It's in Grampa that we meet a society of frigid people, although it isn't in Oz itself, but on the Nonestic island of Isa Poso. The name reflects Thompson's apparent obsession with words like "suppose" and "perhaps," with the same book introducing Perhaps City in the Maybe Mountains. Anyway, the inhabitants of Isa Poso are made of ice and snow, and are capable of regrowing lost limbs. Not surprisingly, their personalities are as cold as the substances of which they're made. Isa Poso was once home to a dragon named Enorma, whose mere approach would melt any nearby people.
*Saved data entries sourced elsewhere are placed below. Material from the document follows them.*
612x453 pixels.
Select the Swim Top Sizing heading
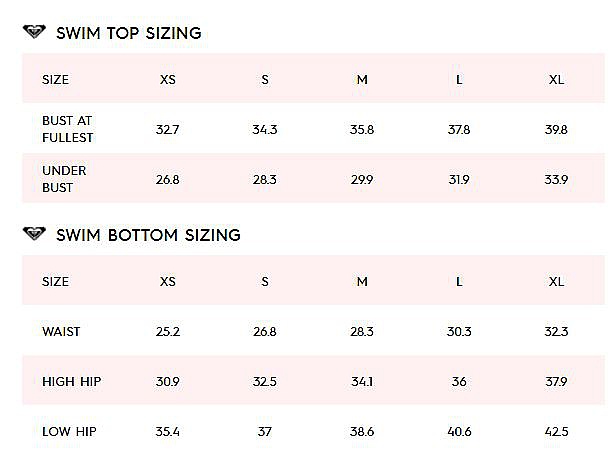(x=129, y=33)
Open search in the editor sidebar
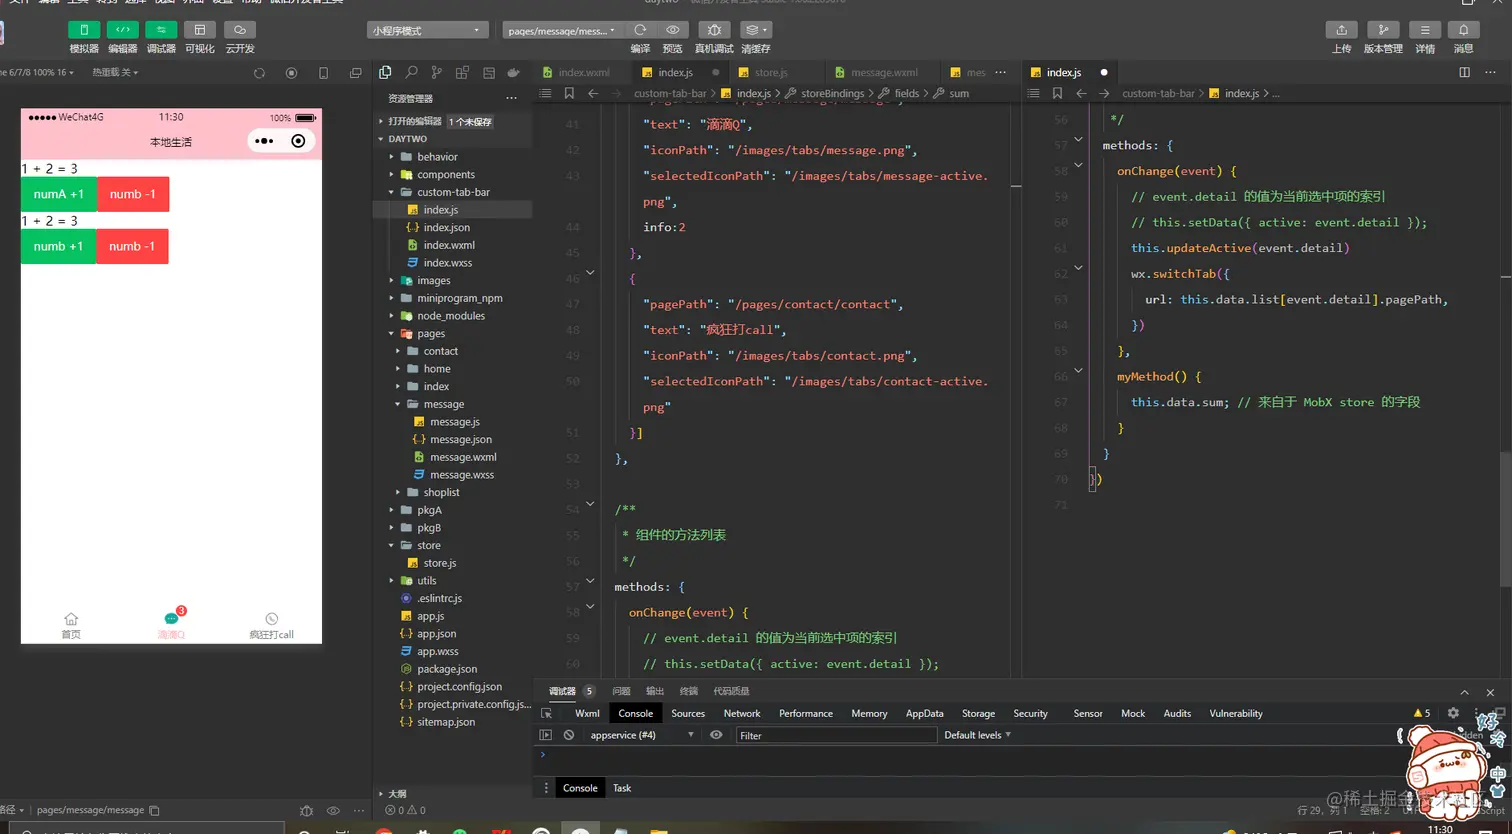 tap(411, 73)
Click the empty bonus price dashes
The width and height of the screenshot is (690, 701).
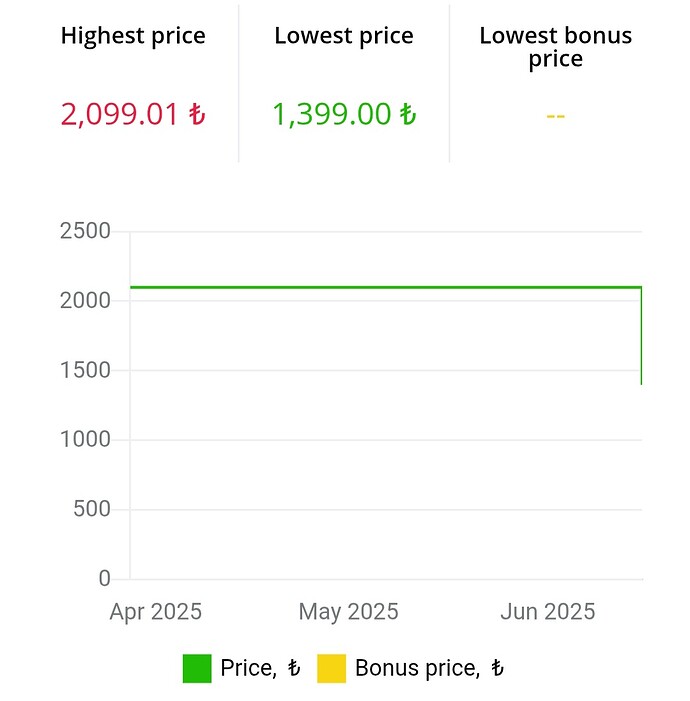555,116
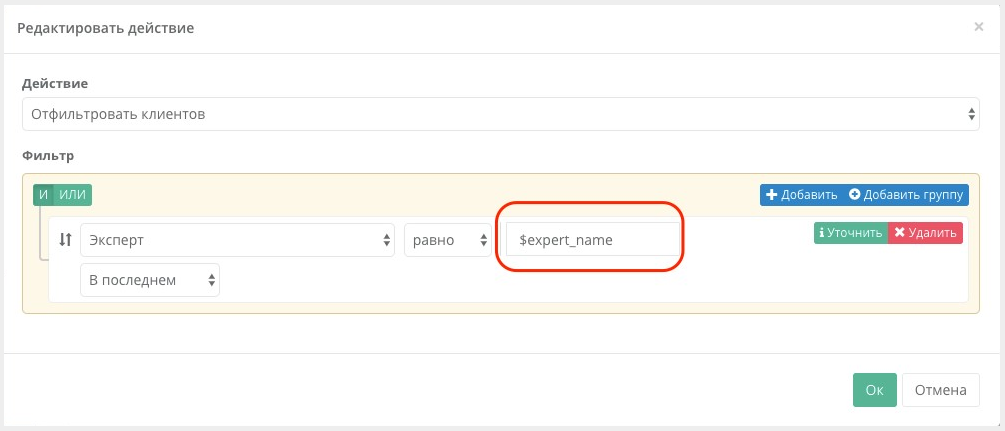
Task: Expand the Эксперт field dropdown
Action: point(237,240)
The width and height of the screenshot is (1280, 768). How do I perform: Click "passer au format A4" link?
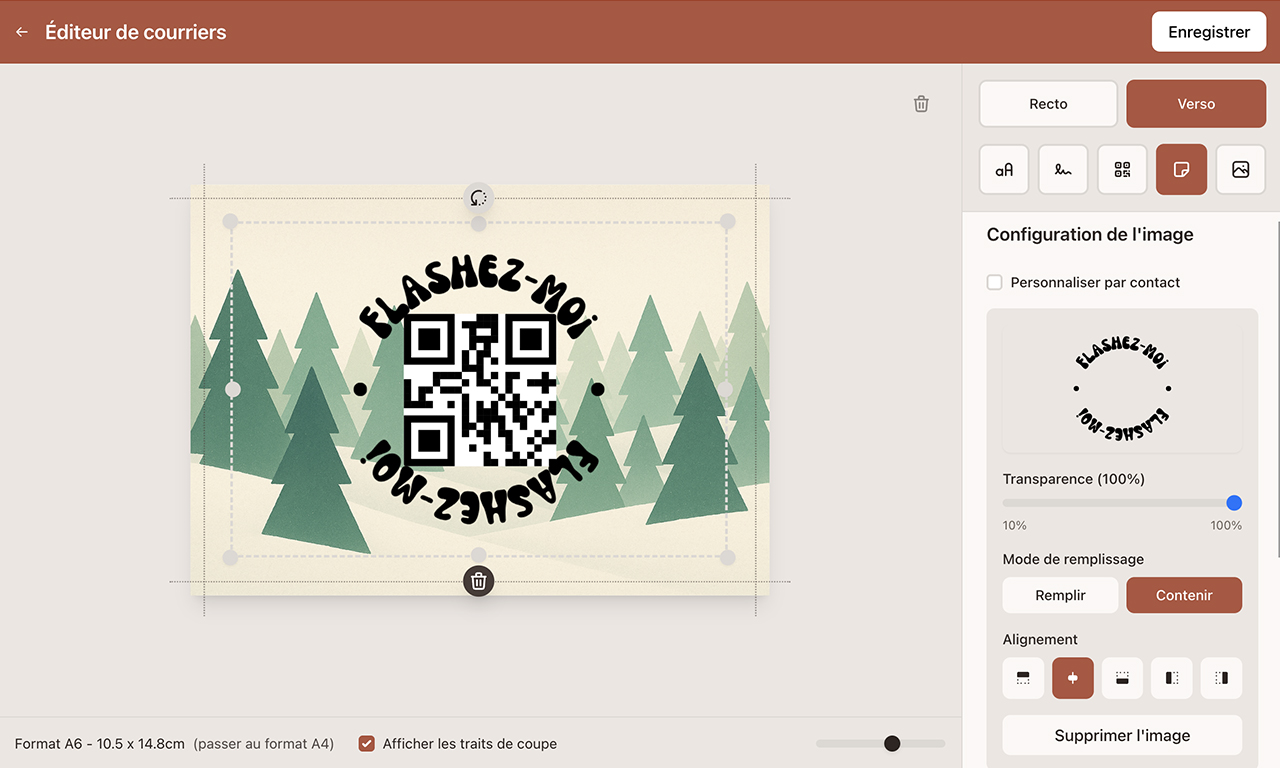(264, 744)
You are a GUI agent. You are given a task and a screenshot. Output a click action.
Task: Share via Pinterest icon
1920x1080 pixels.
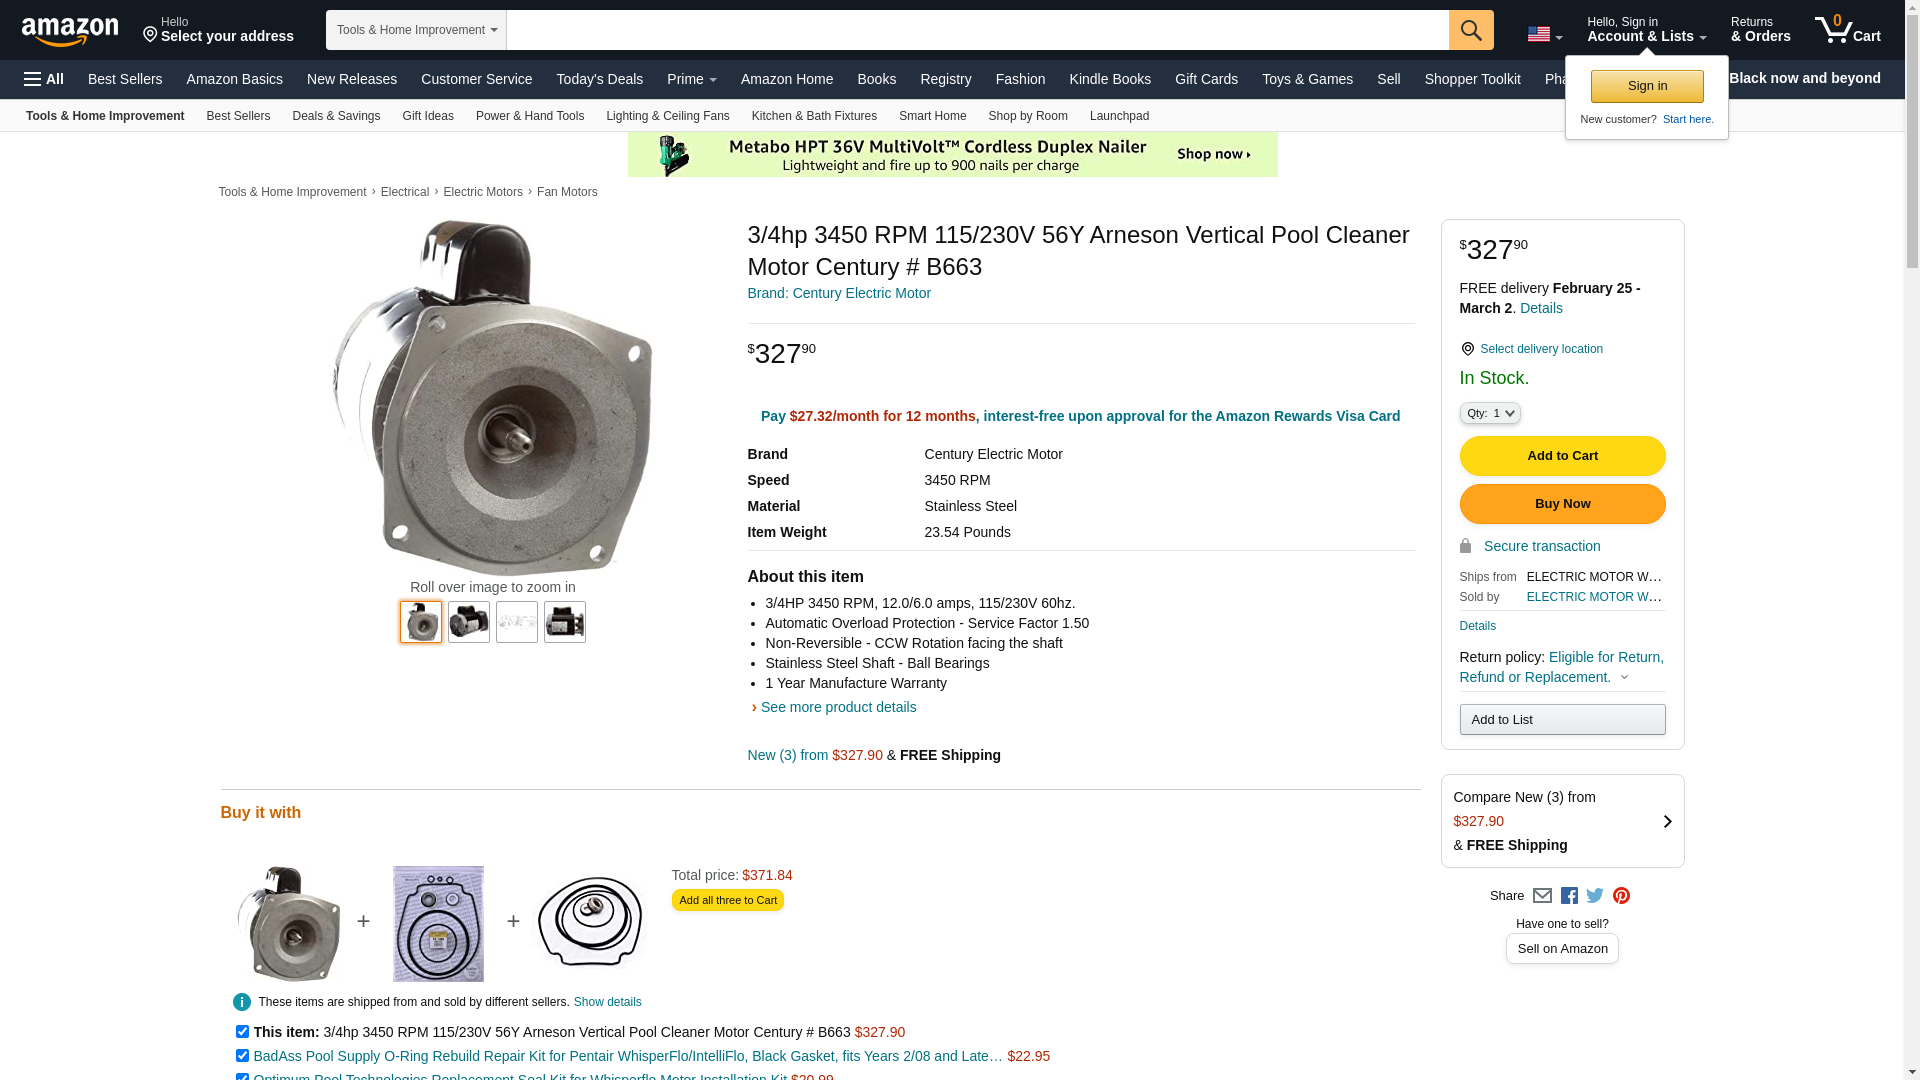[1621, 896]
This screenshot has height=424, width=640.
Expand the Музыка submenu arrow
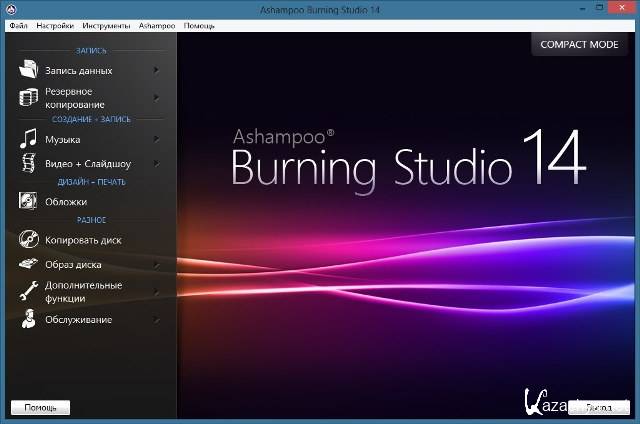[157, 140]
The ruler, King Chin Chilly III, offered half his kingdom and his daughter's hand to anyone who slew the dragon. When Prince Tatters and Grampa went to collect this reward, however, it ended up being Princess Poso's literal hand (she immediately grew another one) and a useless and uninhabited part of the island. I suppose that, to a man of snow, this is a hilarious joke.


In Ojo, our heroes come across Crystal City, a Munchkin community that shares its name with a stop on the Washington subway. When they arrive there, they find the city and its crystal inhabitants frozen stiff, which turns out to date back to when the ugly and clumsy Princess Crystobel refused an offer of marriage from the even uglier King of the Snow Dwarfs, who lived at the nearby Snow Mountain. (See, I told you Thompson contradicted her own statement.) The dwarf sent an ice-breathing blue dragon to freeze the city, and it remained that way for fifty years, until Realbad melted the dragon. The Snow Dwarf King never appears onstage, but I think it might be interesting for him to do so. I actually worked him into a manuscript I was writing, in which he wants to marry Dorothy, but I'm not sure copyright restrictions would allow me to get this published.


Since I've already described Neill's Zerons (well, as well as he described them, anyway, which frankly isn't all that well) in my post on Ev, I think the next icy community to discuss is Icetown, located in a hidden clearing in a Winkie forest. It's inhabited by snowmen, of the variety that children build during the winter, except alive and animated. They live in igloos, and keep the North Wind as a slave. Sort of like Frosty, only not at all jolly and happy. When the protagonists of Hidden Valley stumble upon Icetown, the town chief orders them all frozen in the Deep Freezer, but they manage to escape.

There's snow in Oz in Merry Go Round, but not that much is made of it. The landscape around the Link, the lake of ink in the Munchkin territory of Sign-Here, resembles a snow globe, so it constantly snows there. There aren't any snowy inhabitants around there, though (at least as far as we know), so I think we might as well move on to Eric Shanower's Ice King. "The Ice King" was originally a non-Oz story by Eric with some heavy Oz influence, and he eventually made it into a full-fledged Oz graphic novel. The Ice King is a powerful immortal and magic-worker, who journeys to Oz in the company of his Ice Imps. He seems friendly at first, but he captures Ozma during the night, aiming to make her into his Ice Queen. It's up to Dorothy, the Scarecrow, the Tin Woodman, and a candle man named Flicker to save Ozma from the dominions of the Ice King, which are located far to the south of Oz. It kind of seems like the Ice King's position is redundant with that of the Frost King, but maybe the Frost King rules the Arctic and the Ice King the Antarctic.